Per performance marketers, TikTok’s direct response capabilities just aren’t up to par yet, meaning ad dollars geared toward generating sales still go further with Meta, Google and Amazon. “Those are the three biggest ad platforms for a reason from an ad revenue perspective, because people will go there and click on ads and buy stuff. That just doesn’t happen on TikTok,” Brown said.
Comparing Meta and TikTok when it comes to direct response capabilities isn’t an apples-to-apples comparison, said Katya Constantine, CEO of performance marketing shop DigiShop Media. “The fact that [TikTok has] been able to marry the organic and paid in a [pay to play] type of environment tells you there’s probably more opportunity there. But it’s slightly different from what a traditional paid platform looks like,” Constantine said.
TikTok’s current state of growth could be compared to the early days of Snapchat and Pinterest, in which the platforms went through trial and error before making direct response marketing turnkey for advertisers, Constantine said. In this case, it will take TikTok time to find its footing.
As a direct response channel, TikTok is still in the experimental phase for agency Gupta Media. The team has weekly calls with the short-form video app to learn about new ad products. But when it comes to ad dollars, only 30% of an e-commerce client’s budget is hypothetically dedicated to TikTok, paling in comparison to an average of 50% for Meta products, Gupta Media agency account director Sara Noel said.
“Their pixel is newer,” Noel said of TikTok’s tracking capabilities. “They are still figuring out how to improve match rates and how to improve their optimization algorithms to optimize towards those people likely to purchase.”
Zach Stuck, founder of performance marketing agency Homestead Studio, said the agency is still spending 80% of client ad budgets on Facebook and Instagram. The agency has increased spend outside of Meta products to Google and YouTube more so than TikTok because, according to Stuck, “TikTok ads are overhyped for the majority of brands.”
According to Digiday+ Research, 51% of agencies reported only dedicating a small portion of their clients’ marketing budgets to TikTok. And 25% reported not spending any of their clients’ budgets on the platform.
Since data privacy crackdowns started last year, advertisers have been grasping at straws, desperate to find data and recreate Meta’s audience targeting capabilities. “Some people are frustrated with Facebook and its ad manager, which is not Facebook’s fault. This is Apple’s update not delivering the data they’re expected to get and they’re frustrated,” Brown noted.

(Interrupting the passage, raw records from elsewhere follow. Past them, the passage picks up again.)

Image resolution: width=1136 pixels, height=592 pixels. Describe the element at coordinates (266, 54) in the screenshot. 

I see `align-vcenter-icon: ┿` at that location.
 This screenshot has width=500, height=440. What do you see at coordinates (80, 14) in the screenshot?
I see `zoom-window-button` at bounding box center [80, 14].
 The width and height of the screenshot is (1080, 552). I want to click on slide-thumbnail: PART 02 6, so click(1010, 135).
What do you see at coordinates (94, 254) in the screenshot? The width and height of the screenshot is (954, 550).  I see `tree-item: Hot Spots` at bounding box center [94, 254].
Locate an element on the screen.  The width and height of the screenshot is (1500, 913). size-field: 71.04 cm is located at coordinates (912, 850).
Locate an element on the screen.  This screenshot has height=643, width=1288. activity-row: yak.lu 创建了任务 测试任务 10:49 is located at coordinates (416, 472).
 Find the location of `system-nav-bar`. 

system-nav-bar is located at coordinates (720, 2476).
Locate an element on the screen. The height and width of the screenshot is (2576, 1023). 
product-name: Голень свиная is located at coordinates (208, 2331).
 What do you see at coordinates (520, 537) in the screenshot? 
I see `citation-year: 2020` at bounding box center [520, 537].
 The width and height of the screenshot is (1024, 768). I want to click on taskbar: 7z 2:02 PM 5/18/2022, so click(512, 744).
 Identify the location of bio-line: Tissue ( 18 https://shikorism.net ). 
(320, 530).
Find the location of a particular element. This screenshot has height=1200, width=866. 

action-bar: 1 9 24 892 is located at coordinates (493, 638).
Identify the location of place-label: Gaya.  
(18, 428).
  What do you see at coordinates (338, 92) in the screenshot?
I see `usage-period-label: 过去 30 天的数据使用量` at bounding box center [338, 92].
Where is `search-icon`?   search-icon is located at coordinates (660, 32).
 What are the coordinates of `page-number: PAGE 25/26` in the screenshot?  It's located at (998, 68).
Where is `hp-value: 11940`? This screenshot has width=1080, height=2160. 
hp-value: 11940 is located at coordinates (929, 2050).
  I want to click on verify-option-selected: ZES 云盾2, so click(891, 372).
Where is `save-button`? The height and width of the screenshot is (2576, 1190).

Vying for performance dollars
However, it’s not that TikTok isn’t trying. The social media platform earlier this month unveiled a host of new performance marketing tools at its global product summit TikTok World. The new tools include shopping ads, updates to the creator marketplace and an automation tool. There’s also a new feature called Focused View, in which brands are only required to pay if people actually watch their ads. And while it’s not actually a TikTok offering, several brands have found a direct response avenue to the platform by way of the TikTok Made Me Buy It phenomenon, where a product’s sales skyrocket after going viral on the app.
According to TikTok’s Jiayi (Ray) Cao, global head of monetization product strategy and operations, the platform is looking to help brands “shorten the distance between discovery and action.” It’s a move that could pull more performance ad dollars in, and it’s a key strategy after TikTok saw its operating losses “more than triple last year to above $7 billion,” The Wall Street Journal reported.
The push for TikTok as a line item in every media mix may stem from advertisers’ FOMO (fear of missing out), according to Brown. “Especially going into recession, brands need to really make sure they focus their time and energy and not try to just be everywhere,” he added. “Because you need to put out a lot of content in the sense of ads to make TikTok work, and if you can’t do that at a reasonable cadence, then you probably shouldn’t be there yet.”